- **Exercise aim**
Although the entries contain pictures, return everything else in them verbatim and omit the pictures.

- **Input data**
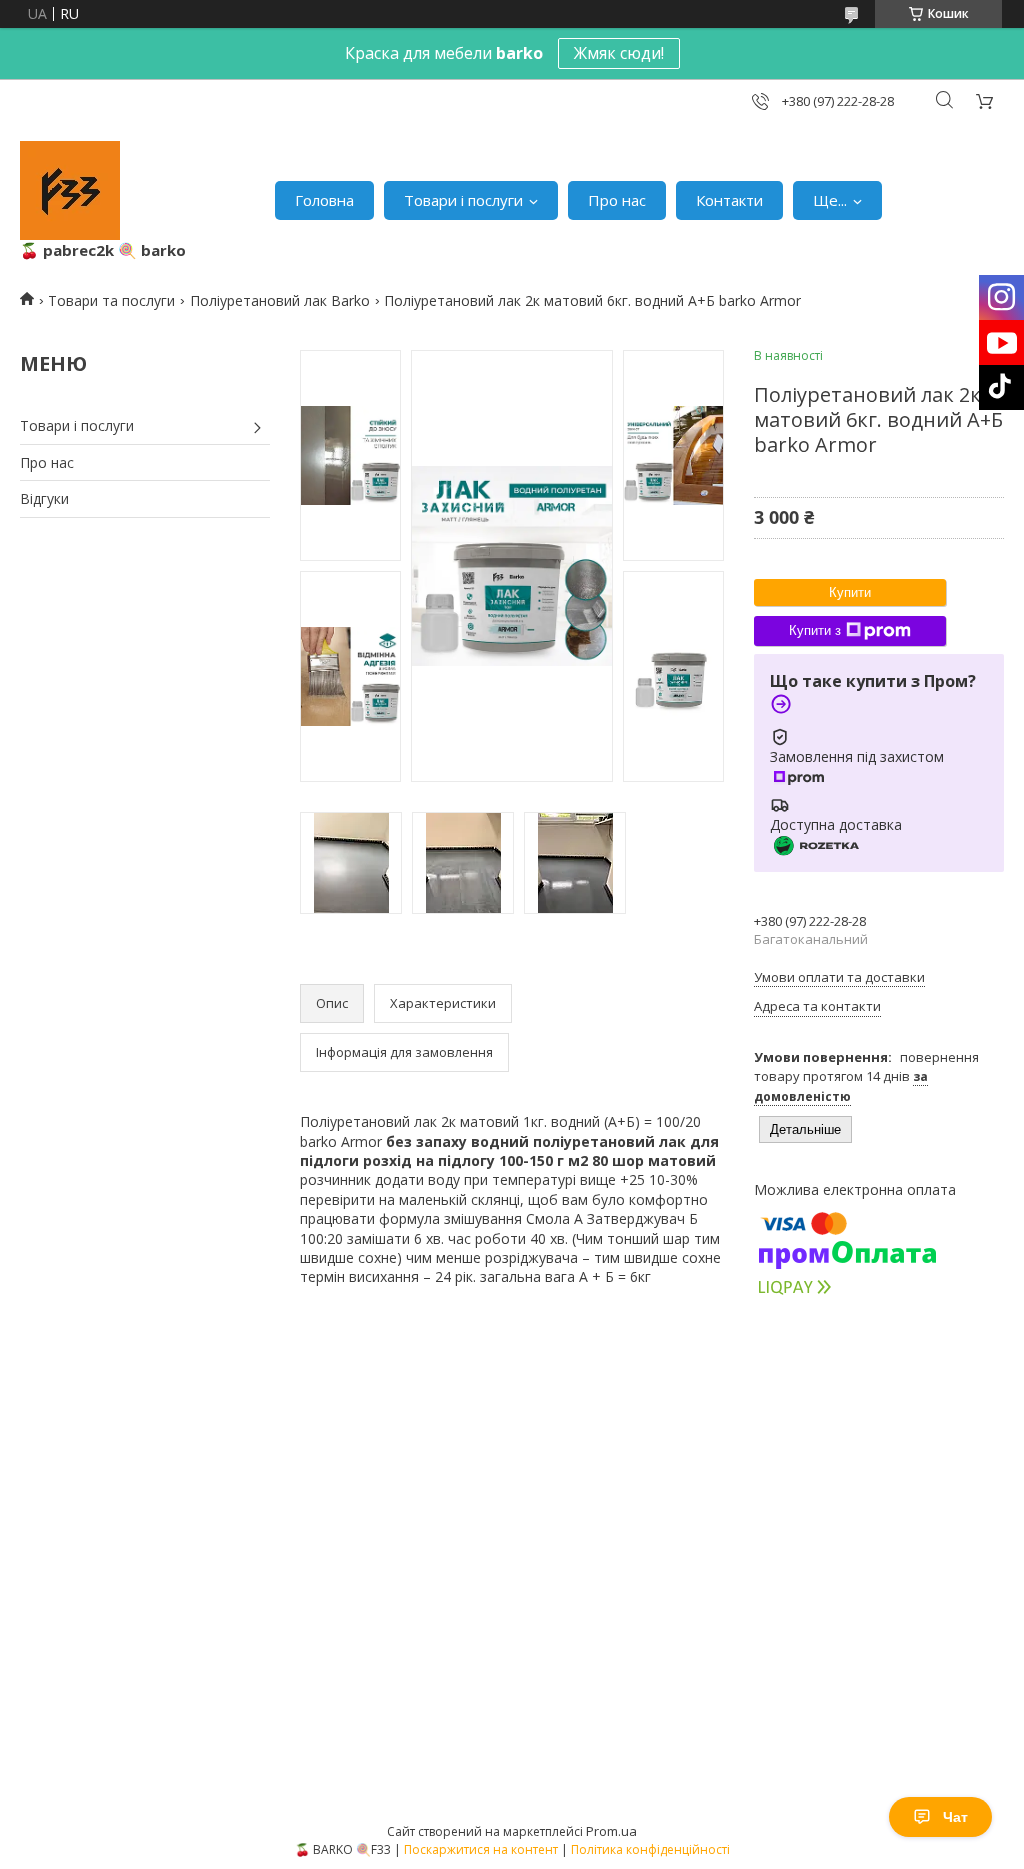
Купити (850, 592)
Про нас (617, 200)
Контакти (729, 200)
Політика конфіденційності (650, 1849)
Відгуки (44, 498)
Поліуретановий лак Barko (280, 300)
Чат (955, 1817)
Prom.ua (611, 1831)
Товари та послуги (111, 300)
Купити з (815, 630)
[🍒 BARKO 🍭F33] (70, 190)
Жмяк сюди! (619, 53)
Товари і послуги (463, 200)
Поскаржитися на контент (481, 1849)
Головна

- **Task result**
Купити (850, 592)
Про нас (617, 200)
Контакти (729, 200)
Політика конфіденційності (650, 1849)
Відгуки (44, 498)
Поліуретановий лак Barko (280, 300)
Чат (955, 1817)
Prom.ua (611, 1831)
Товари та послуги (111, 300)
Купити з (815, 630)
[🍒 BARKO 🍭F33] (70, 190)
Жмяк сюди! (619, 53)
Товари і послуги (463, 200)
Поскаржитися на контент (481, 1849)
Головна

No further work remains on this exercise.